Enter a command, HELP or QUIT:
status not
SYSTEM NAME: mpp                                            17/12/05 09:20:34
All DBS vprocs are fully online.
All PDE nodes are fully online.
Enter a command, HELP or QUIT:
Enter a command, HELP or QUIT:

Exiting VprocManager...
SMP001-01:~ #
2)  # /etc/init.d/tpa start <== Run this command only on one node to start the database 
We have created JIRAs to address these split net and bynet issues:
1) TAWS-2008 - Two node systems on AWS (and Azure) seem to have low system availability due to hitting split net issue
2) TAWS-2009 - Request to lengthen Bynet Timeout on AWS (and Azure) platforms - We plan to provide a package to raise the timeout value from 10 seconds to a higher timeout value to be determined in the JIRA.
We also recommend contacting  the cloud vendor to get their server logs that would show network outages, network errors, and hardware errors. If the vendor will not provide these logs ask the vendor to check  for hardware or network errors around the time of the problem.

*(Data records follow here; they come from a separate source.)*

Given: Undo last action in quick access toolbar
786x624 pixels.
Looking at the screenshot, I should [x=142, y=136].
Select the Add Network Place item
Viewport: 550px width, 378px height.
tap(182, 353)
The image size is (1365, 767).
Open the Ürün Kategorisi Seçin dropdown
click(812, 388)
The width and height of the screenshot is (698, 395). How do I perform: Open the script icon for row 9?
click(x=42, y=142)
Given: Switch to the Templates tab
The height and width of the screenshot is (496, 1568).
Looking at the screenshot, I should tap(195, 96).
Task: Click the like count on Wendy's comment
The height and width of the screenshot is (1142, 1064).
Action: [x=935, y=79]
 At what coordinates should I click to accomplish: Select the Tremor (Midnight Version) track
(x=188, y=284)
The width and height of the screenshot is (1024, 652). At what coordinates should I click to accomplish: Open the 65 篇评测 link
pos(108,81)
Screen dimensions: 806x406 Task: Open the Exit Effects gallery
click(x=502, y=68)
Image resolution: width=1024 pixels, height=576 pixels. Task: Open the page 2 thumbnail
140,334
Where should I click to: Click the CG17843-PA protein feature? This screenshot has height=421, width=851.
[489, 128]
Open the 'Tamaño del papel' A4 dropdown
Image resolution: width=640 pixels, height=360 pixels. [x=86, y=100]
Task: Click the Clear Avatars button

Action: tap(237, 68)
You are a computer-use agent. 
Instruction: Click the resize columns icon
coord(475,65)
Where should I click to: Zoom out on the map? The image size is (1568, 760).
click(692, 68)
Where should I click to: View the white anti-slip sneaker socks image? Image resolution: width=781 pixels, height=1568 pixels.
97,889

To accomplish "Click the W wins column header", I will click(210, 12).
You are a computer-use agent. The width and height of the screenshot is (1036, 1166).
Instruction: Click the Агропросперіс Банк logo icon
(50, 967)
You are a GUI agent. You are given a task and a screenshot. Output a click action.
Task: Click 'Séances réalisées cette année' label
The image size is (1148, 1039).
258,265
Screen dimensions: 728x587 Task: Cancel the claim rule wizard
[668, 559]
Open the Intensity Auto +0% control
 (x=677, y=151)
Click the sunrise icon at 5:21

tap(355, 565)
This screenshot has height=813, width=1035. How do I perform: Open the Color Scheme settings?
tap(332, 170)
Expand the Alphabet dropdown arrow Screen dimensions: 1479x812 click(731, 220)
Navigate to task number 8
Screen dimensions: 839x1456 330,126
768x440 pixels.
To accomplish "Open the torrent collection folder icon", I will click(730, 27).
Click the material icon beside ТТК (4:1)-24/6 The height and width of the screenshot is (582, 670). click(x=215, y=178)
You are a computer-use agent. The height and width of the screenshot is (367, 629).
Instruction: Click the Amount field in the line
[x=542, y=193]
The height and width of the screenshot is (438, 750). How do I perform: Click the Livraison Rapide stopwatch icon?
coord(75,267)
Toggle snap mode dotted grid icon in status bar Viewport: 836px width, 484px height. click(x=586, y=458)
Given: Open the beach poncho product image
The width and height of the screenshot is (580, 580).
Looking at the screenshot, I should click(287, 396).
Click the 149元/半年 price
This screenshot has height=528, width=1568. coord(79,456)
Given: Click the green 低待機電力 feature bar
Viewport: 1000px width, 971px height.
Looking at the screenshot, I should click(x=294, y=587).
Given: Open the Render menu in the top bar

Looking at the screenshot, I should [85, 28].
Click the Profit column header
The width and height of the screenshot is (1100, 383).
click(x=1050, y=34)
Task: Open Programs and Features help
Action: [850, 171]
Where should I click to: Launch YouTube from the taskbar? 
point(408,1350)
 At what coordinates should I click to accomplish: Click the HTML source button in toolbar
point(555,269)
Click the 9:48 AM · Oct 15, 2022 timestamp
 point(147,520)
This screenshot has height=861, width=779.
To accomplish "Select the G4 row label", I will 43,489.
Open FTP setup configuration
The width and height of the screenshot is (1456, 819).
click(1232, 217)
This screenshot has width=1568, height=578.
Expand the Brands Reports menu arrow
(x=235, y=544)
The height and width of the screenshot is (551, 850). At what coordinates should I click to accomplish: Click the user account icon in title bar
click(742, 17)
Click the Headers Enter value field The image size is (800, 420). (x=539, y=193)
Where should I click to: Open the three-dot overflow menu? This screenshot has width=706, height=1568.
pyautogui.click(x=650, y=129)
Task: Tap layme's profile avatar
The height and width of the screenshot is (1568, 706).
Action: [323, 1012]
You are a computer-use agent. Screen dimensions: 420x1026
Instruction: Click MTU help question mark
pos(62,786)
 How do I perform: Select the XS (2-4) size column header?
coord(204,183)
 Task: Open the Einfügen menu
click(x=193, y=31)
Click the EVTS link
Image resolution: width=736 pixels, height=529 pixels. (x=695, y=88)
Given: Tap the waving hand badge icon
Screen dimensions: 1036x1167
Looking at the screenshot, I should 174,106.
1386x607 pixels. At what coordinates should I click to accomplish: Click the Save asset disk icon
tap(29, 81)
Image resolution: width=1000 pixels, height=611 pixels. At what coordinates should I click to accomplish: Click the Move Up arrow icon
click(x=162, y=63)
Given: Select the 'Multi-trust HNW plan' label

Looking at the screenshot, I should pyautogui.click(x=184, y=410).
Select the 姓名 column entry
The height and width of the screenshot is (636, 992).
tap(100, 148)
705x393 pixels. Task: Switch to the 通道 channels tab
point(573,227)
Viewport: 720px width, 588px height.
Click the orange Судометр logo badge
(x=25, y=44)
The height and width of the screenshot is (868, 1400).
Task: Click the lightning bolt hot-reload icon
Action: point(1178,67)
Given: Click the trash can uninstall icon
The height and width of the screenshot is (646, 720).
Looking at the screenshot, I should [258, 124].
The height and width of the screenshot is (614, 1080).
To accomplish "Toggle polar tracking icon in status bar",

The bynet split issue is by design on a 2-node system.   The typical case on a node failure is that the larger set of surviving nodes form a quorum and come up as the active system.  In the case of a 2-node system where both nodes are still alive, but just not communicating with each other, a quorum cannot reached and to avoid the problem of having both 2 active systems, the DBS is shutdown as a preventative measure.  This is somewhat unique to the public cloud environments as the bynet relays are part of the nodes themselves so by configuration each node in a 2-node system has everything to be a functional system.  However, 2-node systems have always been problematic regardless of where they are deployed.  A Teradata system is a closely-coupled system and the nodes are always cross-verifying that each node is functional and communicating.  There is currently a 10 second timeout in this check mechanism that if communications are lost for longer than that, the system goes into error recovery. The actions should focus on determine why communication was lost for such a short period of time and triggering the timeout.  In Azure we know that service events can cause a node to “stall” for up to 30 seconds and we have a mechanism in place to be notified of these events and extend the timeout to ride through the services events.  AWS, however, does not operate in the same manner and we don’t know of anything in the infrastructure that would produce these short outages.  It is important to include AWS to correlate any timeouts on our end with activity on their end. If we can’t find a correlation and these are recurring events, then we should carefully look into how long the communication outage lasted.  The timeout value is a tunable and can be extended, but that needs to be done carefully as this will also affect how quickly a system will react to a real failure before initiating error recover.

According to KA S110008EA0A, the definition of a split net is:

A split bynet condition exists when the following conditions are met:

When the system is coming up, it checks rule (1):
Rule 1 states the system MUST have > 50% of the total number of nodes available. If this condition IS met, then the system comes up normally. If this condition is NOT met, then the system will check for rule (2):
Rule 2 states all of the bynets ( 0, 1) must be present. If rule 2 is true, then the system will come up. If rule 2 is false, then the system experiences a "split bynet condition".